Suing The Vatican

A class-action suit filed from Kentucky in 2004 is attracting new attention:

The Holy See is trying to fend off the first U.S. case to reach the stage of determining whether victims actually have a claim against the Vatican itself for negligence for allegedly failing to alert police or the public about Roman Catholic priests who molested children. ... "They will not be able to depose the pope," said Joseph Dellapenna, a professor at Villanova University Law School an author of "Suing Foreign Governments and their Corporations." "But lower level officials could very well be deposed and there could be subpoenas for documents as part of discovery," he said.
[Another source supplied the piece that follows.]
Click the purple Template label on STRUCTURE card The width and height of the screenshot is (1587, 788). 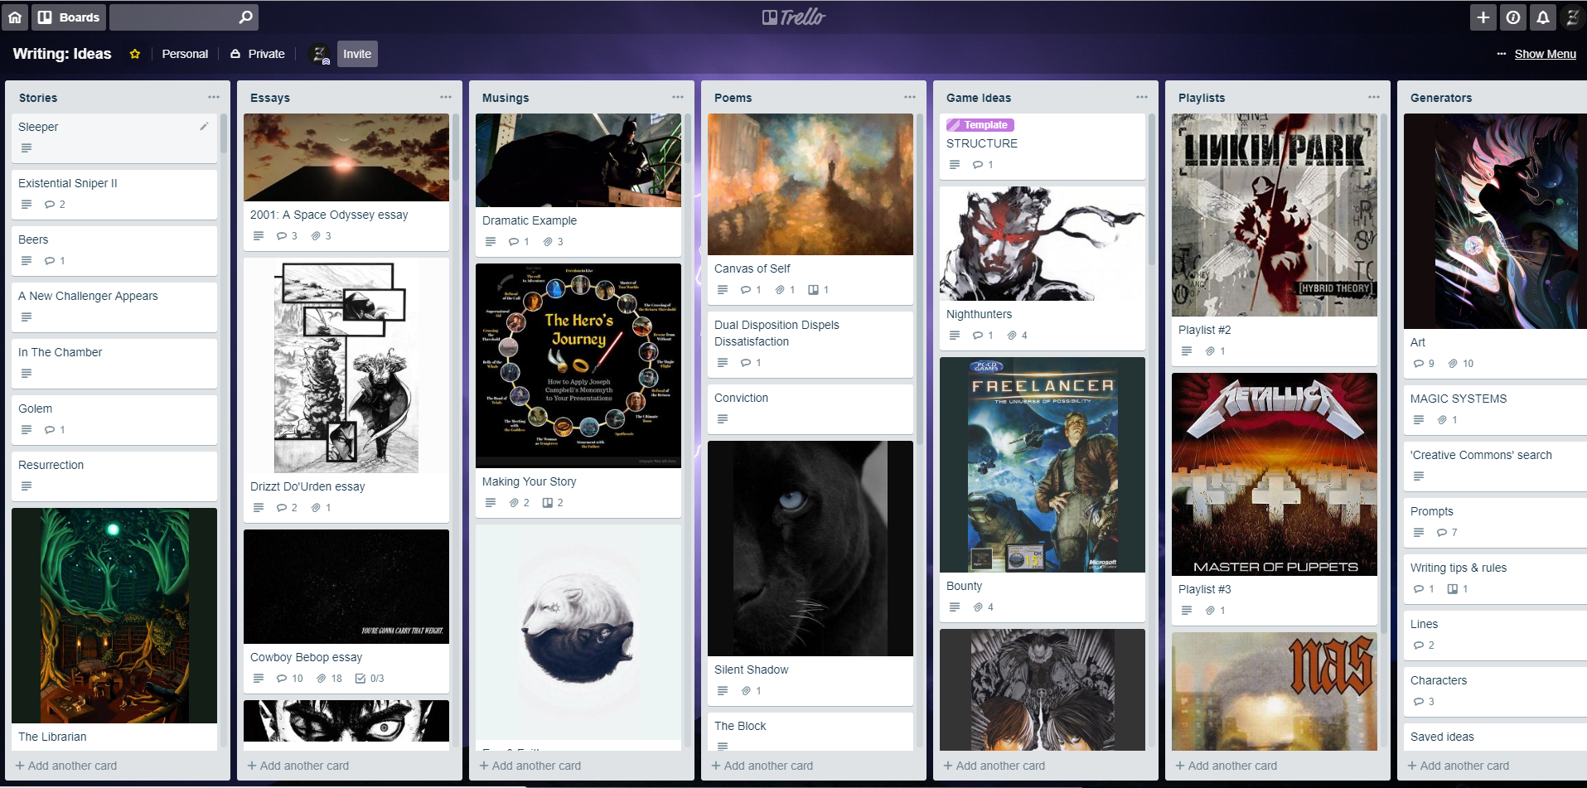(980, 125)
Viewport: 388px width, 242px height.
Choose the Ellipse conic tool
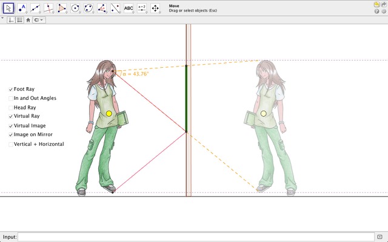point(89,8)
If the Vatican's response continues in the same vein of the last week, they have no idea what's about to hit them. Hitch wants the Pope to face charges:

This grisly little man is not above or outside the law. He is the titular head of a small state. We know more and more of the names of the children who were victims and of the pederasts who were his pets. This is a crime under any law (as well as a sin), and crime demands not sickly private ceremonies of "repentance," or faux compensation by means of church-financed payoffs, but justice and punishment. The secular authorities have been feeble for too long but now some lawyers and prosecutors are starting to bestir themselves. I know some serious men of law who are discussing what to do if Benedict tries to make his proposed visit to Britain in the fall. It's enough. There has to be a reckoning, and it should start now.